When Hardy left, Kip slowly pulled off his wet trousers and wrapped himself in the blanket. Then he sat there. Too cold and tired even to unscrew the Thermos of hot tea on the seat beside him. He thought: I wasn’t even frightened down there. I was just angry—with my mistake, or the possibility that there was a joker. An animal reacting just to protect myself.
Only Hardy, he realized, keeps me human now.
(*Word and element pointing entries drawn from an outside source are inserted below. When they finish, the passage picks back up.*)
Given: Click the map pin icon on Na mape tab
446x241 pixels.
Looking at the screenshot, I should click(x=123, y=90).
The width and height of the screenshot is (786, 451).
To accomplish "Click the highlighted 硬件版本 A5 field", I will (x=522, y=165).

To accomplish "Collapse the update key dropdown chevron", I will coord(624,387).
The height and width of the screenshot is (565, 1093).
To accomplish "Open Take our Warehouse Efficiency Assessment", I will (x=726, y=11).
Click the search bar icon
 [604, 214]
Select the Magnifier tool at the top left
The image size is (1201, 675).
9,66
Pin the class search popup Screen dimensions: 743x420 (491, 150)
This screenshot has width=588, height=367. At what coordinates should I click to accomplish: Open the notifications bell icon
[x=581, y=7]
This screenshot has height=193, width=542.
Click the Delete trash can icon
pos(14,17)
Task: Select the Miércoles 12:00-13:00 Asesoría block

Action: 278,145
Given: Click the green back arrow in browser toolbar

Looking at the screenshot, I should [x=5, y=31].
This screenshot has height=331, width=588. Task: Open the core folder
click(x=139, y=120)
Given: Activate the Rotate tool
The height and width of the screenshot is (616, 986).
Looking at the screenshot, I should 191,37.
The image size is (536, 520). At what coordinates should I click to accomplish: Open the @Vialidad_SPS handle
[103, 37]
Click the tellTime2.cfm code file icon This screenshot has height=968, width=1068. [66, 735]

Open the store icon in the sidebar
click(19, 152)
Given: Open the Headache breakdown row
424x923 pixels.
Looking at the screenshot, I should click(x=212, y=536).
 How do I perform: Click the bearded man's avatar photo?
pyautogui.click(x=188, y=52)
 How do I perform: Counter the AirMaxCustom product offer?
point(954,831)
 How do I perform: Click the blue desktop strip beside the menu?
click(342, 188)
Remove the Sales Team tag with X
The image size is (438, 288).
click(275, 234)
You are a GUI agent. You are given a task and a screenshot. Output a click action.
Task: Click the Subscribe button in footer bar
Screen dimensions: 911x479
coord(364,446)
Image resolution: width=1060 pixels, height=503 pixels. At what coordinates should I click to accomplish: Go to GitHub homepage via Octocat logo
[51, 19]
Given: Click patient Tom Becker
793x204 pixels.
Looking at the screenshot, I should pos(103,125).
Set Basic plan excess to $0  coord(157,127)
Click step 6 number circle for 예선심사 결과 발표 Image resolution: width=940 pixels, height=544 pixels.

When there is a hot day at the Villa San Girolamo they all wash their hair, first with kerosene to remove the possibility of lice, and then with water. Lying back, his hair spread out, eyes closed against the sun, Kip seems suddenly vulnerable. There is a shyness within him when he assumes this fragile posture, looking more like a corpse from a myth than anything living or human. Hana sits beside him, her dark brown hair already dry. These are the times he will talk about his family and his brother in jail.
He will sit up and flip his hair forward, and begin to rub the length of it with a towel. She imagines all of Asia through the gestures of this one man. The way he lazily moves, his quiet civilisation. He speaks of warrior saints and she now feels he is one, stern and visionary, pausing only in these rare times of sunlight to be godless, informal, his head back again on the table so the sun can dry his spread hair like grain in a fan-shaped straw basket. Although he is a man from Asia who has in these last years of war assumed English fathers, following their codes like a dutiful son.
“Ah, but my brother thinks me a fool for trusting the English.” He turns to her, sunlight in his eyes. “One day, he says, I will open my eyes. Asia is still not a free continent, and he is appalled at how we throw ourselves into English wars. It is a battle of opinion we have always had. One day you will open your eyes,’ my brother keeps saying.”
The sapper says this, his eyes closed tight, mocking the metaphor. “Japan is a part of Asia, I say, and the Sikhs have been brutalized by the Japanese in Malaya. But my brother ignores that. He says the English are now hanging Sikhs who are fighting for independence.”